Cape Town - Just two months after a 32-year-old mother was gang-raped and attacked, police closed her case without her knowledge, failing to carry out DNA or interviewing any key witnesses.
Medical tests were only done three weeks after the Mitchells Plain woman was sexually assaulted and attacked.
Nearly two months after the incident, the victim received a text message stating her case had been closed, despite her providing police with the names and addresses of potential witnesses.
This comes just weeks after DA Western Cape spokesperson on community safety Reagen Allen revealed that as of March this year, DNA testing had a backlog which had increased by 51% to 208 000 samples since October last year.
Allen said the Western Cape’s new testing backlog could be as large as 60 400 samples to date, and that this delayed justice and posed a threat to the criminal justice system.
Saps warrant officer Joseph Witbooi confirmed the case had been closed due to the victim not being able to identify the suspects.
“This office confirms that a case of rape was registered in which a female from Mitchells Plain was the victim.
“Please be advised that the victim is unable to identify or provide an ID kit of the suspects who allegedly raped her in Netreg,” he said.
The woman, who cannot be identified as she is a victim of a sexual crime, said she had been left traumatised after the incident and was now disappointed in the police.
She said the nightmare began on the Easter weekend while visiting her boyfriend and brother in Netreg.
While taking a short-cut underneath a bridge, the woman was allegedly attacked by a group of three men who took her rings and jewellery.
She said she had provided police with the names and addresses of witnesses.
“We told police there is a woman who is a witness who saw these suspects on the train line.
“People are aware of how they look.
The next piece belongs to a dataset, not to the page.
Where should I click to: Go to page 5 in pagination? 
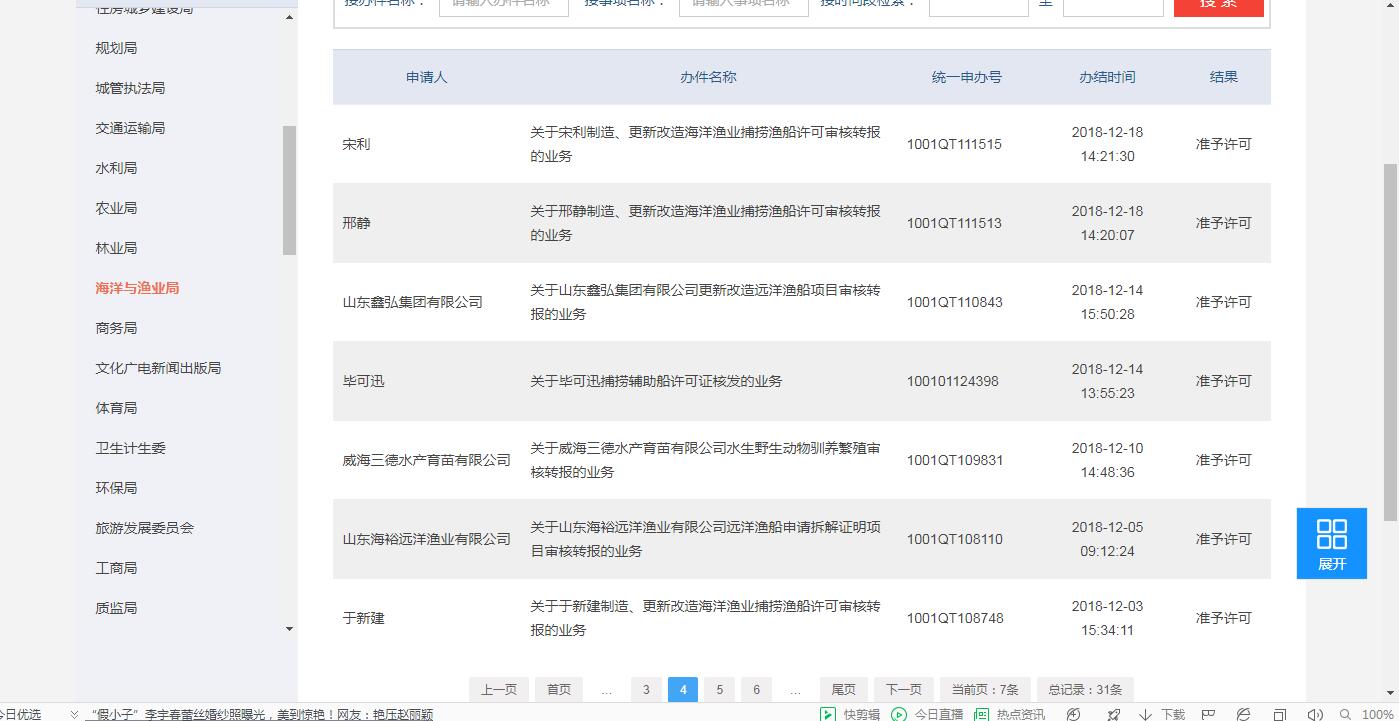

My family can tell how they bragged after stealing my money and rings. They bragged about what they did to me, and that there is no case ,and that we are afraid, and that they are free.
“We provided police with the names and addresses of the witnesses who would identify them, but the detective did not go as far as their homes,” she said.
The traumatised woman said she had managed to escape the clutches of the trio when they stepped away from her for a few minutes to discuss their next move.
She believes if she didn't run, she would have been dead today.
“I was walking under the bridge, I saw these men coming from behind me.
“They began to pull me and they dragged me to the train line.
“At first I thought it was a joke, I screamed for them to leave me alone. They started smacking me around and fighting with me.
“Then they did what they wanted to me. I just lay there frozen afterwards and I saw them talking to one another out the corner of my eye, as they stood on a corner.
“I told myself, now I need to get up and run,” she said.
She added she was left disappointed by police closing the case without utilising DNA or taking statements from witnesses.
“In my statement, I said there were four but I am hearing now they were only three, according to witnesses.
“I am dissatisfied that they are free and that nothing has happened, because I could have been dead today. The police did not do their work.
“I just came home from work one night when my mother informed me that the case is closed.
“It upset me because the detective didn't even personally take my statement, and took me for a medical examination only three weeks after the incident, and I received no counselling.
“The case was opened at Mitchells Plain police station and transferred to Bishop Lavis after I was given the run around,” she said.
Advocate Bernadine Bachar, Director of the Saartjie Baartman Centre for Women and Children, said more work was needed to improve systematically how cases are dealt with.
“Much work still needs to be done within the criminal justice system to ensure that survivors of rape are offered efficient, speedy, sensitive and survivor-centric services by our courts and the South African Police Services.
“The fact that survivors are still facing challenges in receiving critical information about their cases and interminable delays is unconscionable and an indictment on the entire system. We need to do better,” Bachar said.